▼
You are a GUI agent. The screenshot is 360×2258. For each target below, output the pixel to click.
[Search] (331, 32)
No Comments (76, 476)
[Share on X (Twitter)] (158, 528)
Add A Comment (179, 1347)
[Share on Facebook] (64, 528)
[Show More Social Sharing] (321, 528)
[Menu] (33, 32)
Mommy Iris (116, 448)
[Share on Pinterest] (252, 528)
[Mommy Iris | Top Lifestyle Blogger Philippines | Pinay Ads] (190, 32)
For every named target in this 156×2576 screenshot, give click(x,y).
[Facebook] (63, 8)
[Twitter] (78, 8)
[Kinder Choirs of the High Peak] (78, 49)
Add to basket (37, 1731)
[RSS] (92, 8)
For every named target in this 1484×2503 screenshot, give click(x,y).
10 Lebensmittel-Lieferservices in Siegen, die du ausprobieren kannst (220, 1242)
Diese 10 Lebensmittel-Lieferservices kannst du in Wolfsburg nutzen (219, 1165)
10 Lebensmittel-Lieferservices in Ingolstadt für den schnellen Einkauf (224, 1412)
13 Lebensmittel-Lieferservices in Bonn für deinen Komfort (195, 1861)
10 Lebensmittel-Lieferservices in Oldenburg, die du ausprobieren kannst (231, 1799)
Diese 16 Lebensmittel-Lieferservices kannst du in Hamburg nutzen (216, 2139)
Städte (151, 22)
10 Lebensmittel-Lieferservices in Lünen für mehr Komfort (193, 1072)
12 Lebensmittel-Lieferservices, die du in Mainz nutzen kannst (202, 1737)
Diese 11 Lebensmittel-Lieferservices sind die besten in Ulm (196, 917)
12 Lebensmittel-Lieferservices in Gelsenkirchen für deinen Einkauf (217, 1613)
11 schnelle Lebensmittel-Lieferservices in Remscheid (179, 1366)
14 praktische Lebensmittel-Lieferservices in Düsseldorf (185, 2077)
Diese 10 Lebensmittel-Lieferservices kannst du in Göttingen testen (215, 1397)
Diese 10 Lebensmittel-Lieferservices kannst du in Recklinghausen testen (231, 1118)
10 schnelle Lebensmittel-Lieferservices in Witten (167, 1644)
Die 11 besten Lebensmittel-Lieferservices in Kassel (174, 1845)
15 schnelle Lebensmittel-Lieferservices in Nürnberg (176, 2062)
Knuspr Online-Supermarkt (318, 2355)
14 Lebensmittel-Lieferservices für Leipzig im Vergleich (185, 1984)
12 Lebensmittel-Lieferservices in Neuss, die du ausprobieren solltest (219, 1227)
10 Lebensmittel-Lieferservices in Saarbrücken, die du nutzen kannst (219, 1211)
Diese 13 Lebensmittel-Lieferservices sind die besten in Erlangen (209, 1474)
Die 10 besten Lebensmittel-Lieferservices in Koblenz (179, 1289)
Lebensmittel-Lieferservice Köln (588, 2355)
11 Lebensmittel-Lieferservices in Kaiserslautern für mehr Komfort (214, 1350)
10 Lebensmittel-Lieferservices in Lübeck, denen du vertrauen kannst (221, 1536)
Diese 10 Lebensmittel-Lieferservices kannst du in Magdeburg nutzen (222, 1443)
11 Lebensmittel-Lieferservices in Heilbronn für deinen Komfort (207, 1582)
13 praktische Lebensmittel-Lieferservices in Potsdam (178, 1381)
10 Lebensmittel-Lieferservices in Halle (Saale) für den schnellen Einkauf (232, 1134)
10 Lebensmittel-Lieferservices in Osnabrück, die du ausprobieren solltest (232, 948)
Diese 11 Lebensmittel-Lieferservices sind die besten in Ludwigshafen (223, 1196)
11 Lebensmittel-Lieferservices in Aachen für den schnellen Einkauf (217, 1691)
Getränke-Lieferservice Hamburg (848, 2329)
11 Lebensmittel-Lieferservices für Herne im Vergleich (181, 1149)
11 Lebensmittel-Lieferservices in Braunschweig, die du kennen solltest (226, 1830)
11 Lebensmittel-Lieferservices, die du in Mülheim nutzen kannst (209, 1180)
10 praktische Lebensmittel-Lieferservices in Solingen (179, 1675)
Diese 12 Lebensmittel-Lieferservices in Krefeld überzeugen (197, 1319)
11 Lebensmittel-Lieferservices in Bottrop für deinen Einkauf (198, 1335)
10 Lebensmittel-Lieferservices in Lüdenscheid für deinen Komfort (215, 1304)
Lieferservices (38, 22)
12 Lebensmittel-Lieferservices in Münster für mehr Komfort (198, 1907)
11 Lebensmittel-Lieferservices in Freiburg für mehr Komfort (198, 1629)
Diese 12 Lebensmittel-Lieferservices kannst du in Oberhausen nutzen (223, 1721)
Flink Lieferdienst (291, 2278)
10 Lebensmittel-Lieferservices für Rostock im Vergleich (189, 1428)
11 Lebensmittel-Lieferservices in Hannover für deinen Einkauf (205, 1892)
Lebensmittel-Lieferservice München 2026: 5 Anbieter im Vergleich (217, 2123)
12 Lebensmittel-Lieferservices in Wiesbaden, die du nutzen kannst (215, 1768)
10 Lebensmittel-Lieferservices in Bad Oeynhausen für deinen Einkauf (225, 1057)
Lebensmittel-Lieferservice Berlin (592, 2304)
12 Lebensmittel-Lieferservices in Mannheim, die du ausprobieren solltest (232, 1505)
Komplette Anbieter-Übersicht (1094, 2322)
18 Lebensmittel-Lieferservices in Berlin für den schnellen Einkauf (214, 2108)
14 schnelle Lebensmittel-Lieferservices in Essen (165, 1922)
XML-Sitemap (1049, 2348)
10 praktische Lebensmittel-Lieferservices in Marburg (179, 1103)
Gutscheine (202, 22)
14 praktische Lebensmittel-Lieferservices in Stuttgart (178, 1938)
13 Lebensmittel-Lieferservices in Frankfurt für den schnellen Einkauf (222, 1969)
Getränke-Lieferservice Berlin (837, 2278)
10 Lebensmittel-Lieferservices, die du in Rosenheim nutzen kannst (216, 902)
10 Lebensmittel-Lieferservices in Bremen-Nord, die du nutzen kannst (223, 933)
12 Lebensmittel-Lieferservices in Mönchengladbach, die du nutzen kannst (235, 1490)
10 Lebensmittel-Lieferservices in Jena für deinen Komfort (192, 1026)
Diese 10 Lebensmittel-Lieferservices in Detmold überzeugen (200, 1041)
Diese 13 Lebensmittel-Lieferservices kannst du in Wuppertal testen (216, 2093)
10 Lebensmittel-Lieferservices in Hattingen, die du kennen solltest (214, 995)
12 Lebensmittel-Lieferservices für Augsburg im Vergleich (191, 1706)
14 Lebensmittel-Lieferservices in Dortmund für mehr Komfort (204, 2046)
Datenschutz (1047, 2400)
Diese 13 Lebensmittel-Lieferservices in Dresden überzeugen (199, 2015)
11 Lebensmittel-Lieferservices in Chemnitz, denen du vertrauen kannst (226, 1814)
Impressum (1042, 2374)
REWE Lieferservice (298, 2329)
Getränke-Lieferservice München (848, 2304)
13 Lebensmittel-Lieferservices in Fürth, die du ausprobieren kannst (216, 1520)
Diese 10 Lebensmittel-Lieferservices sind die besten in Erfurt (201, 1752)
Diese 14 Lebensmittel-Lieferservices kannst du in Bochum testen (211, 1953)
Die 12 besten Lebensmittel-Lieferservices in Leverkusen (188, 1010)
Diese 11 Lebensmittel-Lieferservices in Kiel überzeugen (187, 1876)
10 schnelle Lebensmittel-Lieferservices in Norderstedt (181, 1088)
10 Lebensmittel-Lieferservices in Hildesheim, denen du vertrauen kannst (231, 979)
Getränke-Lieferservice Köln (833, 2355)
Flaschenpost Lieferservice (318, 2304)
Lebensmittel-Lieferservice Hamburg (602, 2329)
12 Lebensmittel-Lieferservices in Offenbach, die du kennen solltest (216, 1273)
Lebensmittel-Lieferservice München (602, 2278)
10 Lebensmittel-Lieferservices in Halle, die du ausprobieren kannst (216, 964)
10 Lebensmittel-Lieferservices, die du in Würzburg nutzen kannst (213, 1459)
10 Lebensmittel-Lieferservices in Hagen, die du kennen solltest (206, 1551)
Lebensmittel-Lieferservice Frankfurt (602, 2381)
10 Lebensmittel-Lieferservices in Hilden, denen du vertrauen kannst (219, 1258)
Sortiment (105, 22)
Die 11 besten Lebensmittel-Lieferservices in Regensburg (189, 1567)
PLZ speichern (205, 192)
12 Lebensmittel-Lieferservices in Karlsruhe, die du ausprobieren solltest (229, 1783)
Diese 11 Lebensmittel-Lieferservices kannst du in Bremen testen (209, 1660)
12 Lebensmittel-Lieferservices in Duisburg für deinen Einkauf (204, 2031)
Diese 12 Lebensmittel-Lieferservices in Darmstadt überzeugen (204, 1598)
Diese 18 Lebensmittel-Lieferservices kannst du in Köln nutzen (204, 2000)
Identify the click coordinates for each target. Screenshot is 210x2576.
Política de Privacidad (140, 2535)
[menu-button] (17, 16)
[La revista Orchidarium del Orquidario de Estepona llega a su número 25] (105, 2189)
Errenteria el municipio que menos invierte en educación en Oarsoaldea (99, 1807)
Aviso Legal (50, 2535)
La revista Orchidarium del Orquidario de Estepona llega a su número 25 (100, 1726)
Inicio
▲
— PROBLEM DETAILS —
Starting at the first line of the listing, retype every line up to and including the one with "[Mommy Iris |".

— RESULT —
You are a GUI agent. The screenshot is 360×2258. For each target below, output the pixel to click.
[Search] (331, 32)
No Comments (76, 476)
[Share on X (Twitter)] (158, 528)
Add A Comment (179, 1347)
[Share on Facebook] (64, 528)
[Show More Social Sharing] (321, 528)
[Menu] (33, 32)
Mommy Iris (116, 448)
[Share on Pinterest] (252, 528)
[Mommy Iris | Top Lifestyle Blogger Philippines | Pinay Ads] (190, 32)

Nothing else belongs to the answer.